I have wrapped everyone's presents but Grant's. This didn't take too long considering how much we cut back on Christmas this year, but still...wrapping with a 2 year old's help can be challenging. Now, the chore will be keeping everything wrapped.
The swelling is gone! Not sure what that was all about.. I had a little all the way through last Thursday, but none since. I am sooo thankful that it is gone, and hope that it doesn't rear it's ugly head (or foot in my case) again!
Baby Girl's going home outfit has been washed, not ironed, but couldn't someone else handle that if it came right down to it?! That bag I was meaning to get to this weekend did make it out of the closet. Unfortunately, nothing made it into it. I can't remember when I did all this stuff with Grant, but I had alot more time back then so I'm pretty sure it was done by now. Even though I am not anticipating an early delivery, I'd hate to have one and take nothing with me for the joyous event. I don't even think the batteries to the Handycam are charged! Maybe next weekend!
Pictures of Grant's room.. I have mentioned his big boy room several times, and that I intended to post pictures of it. I've been putting it off because I think I still may add a few things, but I haven't seen anything that I like in forever so I finally took some pictures. His bed is part of a collection that can be bunk beds (his bed being the bottom bunk) so it has little holes in the headboard and footboard that these pegs go in when you're not using it as bunk beds. They call them finials, but I've always thought of finials as something that actually sticks up. Anyway, they come out very easily and my precious son has already lost one of them. I had a bad mommy breakdown when it happened, and honestly, I still feel horrible about the way I (over)reacted to the situation. He remembers it too...which I hate, but maybe he won't do it again. I've literally taken everything out of his room trying to find this stupid peg to no avail. I finally broke down and we've asked the furniture store to see if they can get us another one (or two or three). In the meantime, the remaining "finials" have been glued into their holes since we have no intention of ever having bunk beds. You can't see it in the missing piece in the pictures; it just bugs me!
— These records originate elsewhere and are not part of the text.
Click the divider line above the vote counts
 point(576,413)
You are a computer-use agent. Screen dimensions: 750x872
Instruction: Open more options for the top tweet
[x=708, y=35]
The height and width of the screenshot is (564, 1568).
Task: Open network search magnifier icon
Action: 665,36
The letters that we waited on forever... they were worth it. I love them! the "G, A, and T" match his sheets and the "R and N" are the same pattern as his quilt. You can't tell how much detail they have on them from these pics, but they really are cute. The lady had them tied with bows when she sent them, but daddy was not a fan so we just tied knots. They were easier to hang like that anyway!
I'm thinking we need something over the headboard, but I haven't seen anything, so it's just blank for now. Love this bed... it has 4 big drawers underneath and 2 shelves for storing all sorts of toys. You would not be able to see his floor for all the toys without this.
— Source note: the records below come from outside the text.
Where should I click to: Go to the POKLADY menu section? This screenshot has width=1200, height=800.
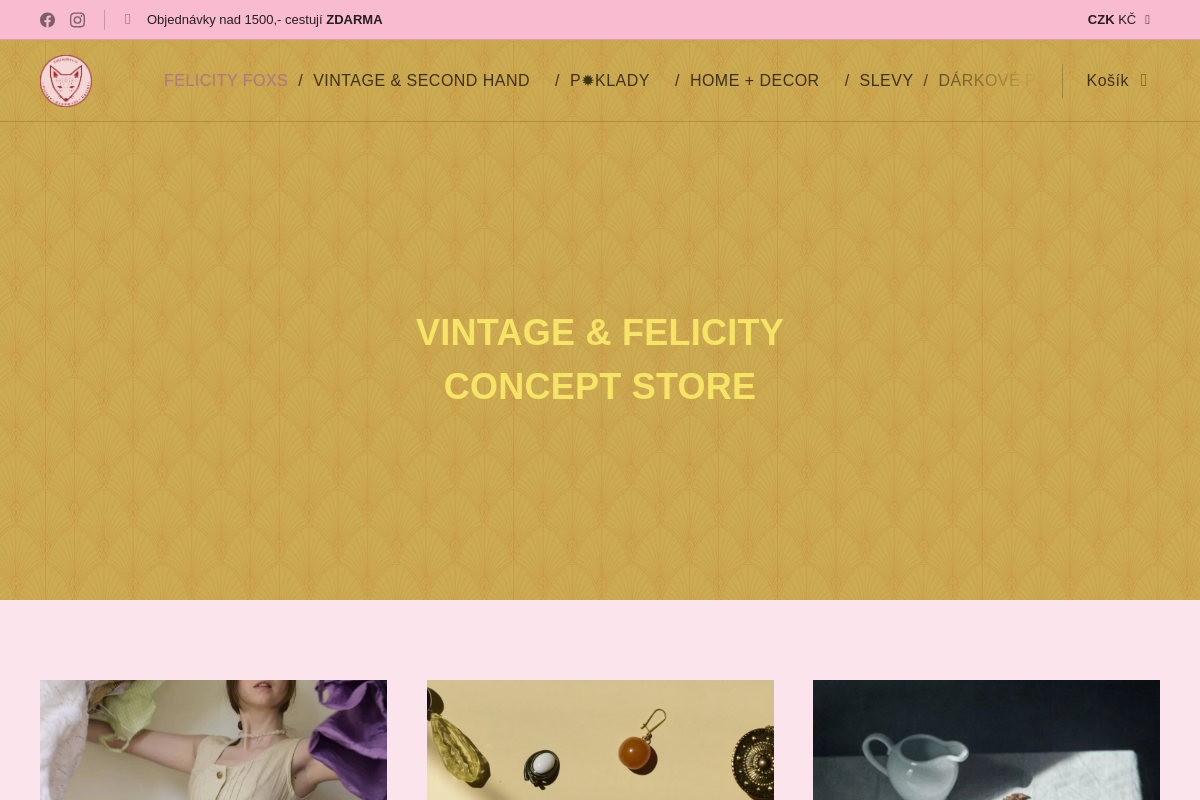tap(610, 81)
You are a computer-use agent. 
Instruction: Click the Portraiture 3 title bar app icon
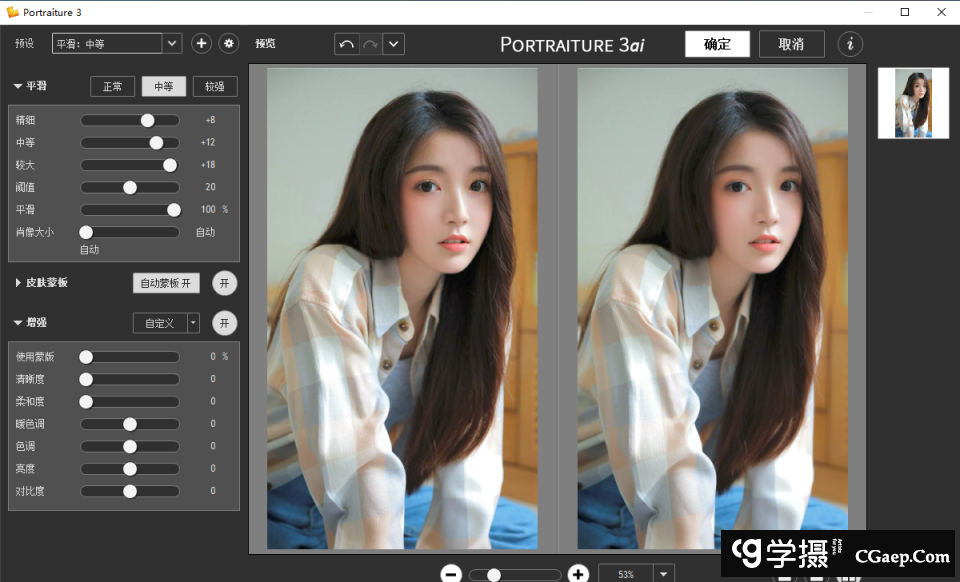pos(12,12)
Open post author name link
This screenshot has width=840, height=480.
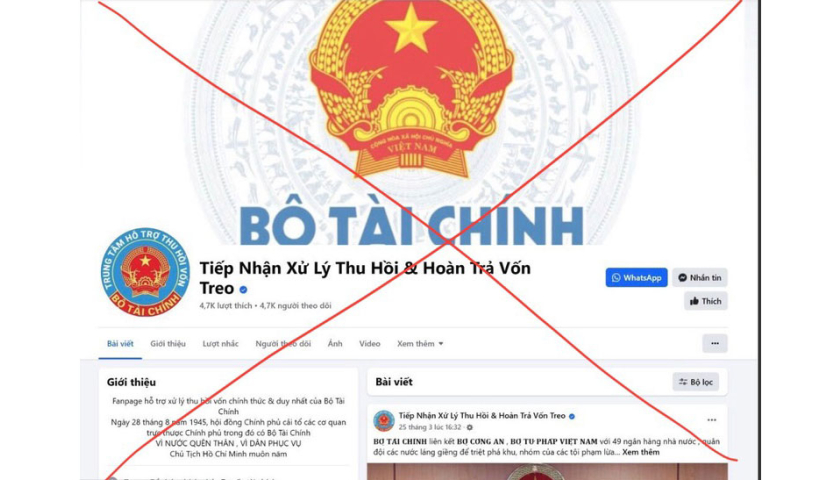click(482, 416)
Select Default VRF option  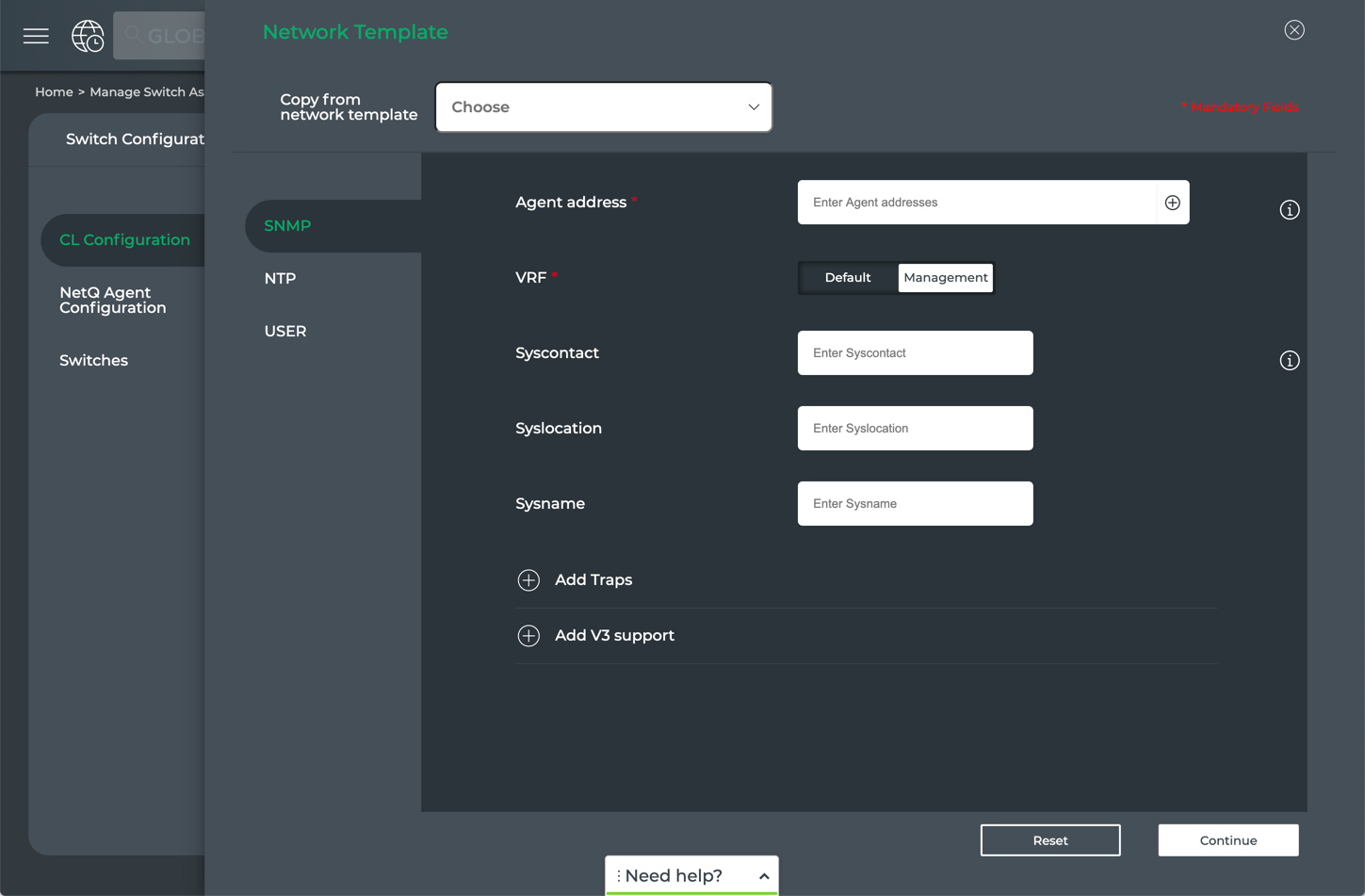(x=847, y=278)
The pic on the right is something Grant made for me at Mother's Day Out last year for Mother's Day with his hand print. I just love it. It has a really sweet poem on it. Disregard the "pile o toys" at the bottom of the bed. It really is somewhat organized.
Grant's chest of drawers and more toys! Can't wait to get rid of that diaper thing on top or at least put it somewhere else.
We had a great weekend and now the countdown is on.. to Christmas AND the baby. I told Andy over the weekend that I think I'm in denial about this baby. In some ways, I'm ready not to be pregnant (mainly just because I'm sooo sick of my maternity clothes and the way they fit), but I'm not sure that I'm ready to take care of another baby. I have been sleeping really well the past several nights, so I'm trying to enjoy it while I can. I just can't believe the time is already upon us. People keep reminding me that it could be any day now since 37 weeks is considered full term, but I don't feel any closer to delivery than I did a month ago so hopefully we've got at least another two weeks to enjoy Grant, Christmas, each other, AND sleep!! I guess she'll make her entry when she's ready though and there's nothing any of us can do to change that. I have a really hard time realizing that I seriously cannot control this. My doctor starting asking about induction last time about 2 weeks before my due date, but we really didn't consider it. I doubt she'll be offering that this time since it would be in the middle of her holidays too. I'm ok with that.. I think. I'd rather go into labor on my own. Although, I have no desire to feel any of the pain that I felt last time prior to my epidural. More power to anyone who wants to have a drug free birth, but that is not something I ever want to feel again! I didn't intend to feel so much last time.. it just kind of happened that way. I will get the epidural ASAP this time and try to enjoy the whole process a bit more without stadol which made me a loopy mess! I'm just rambling, so more later!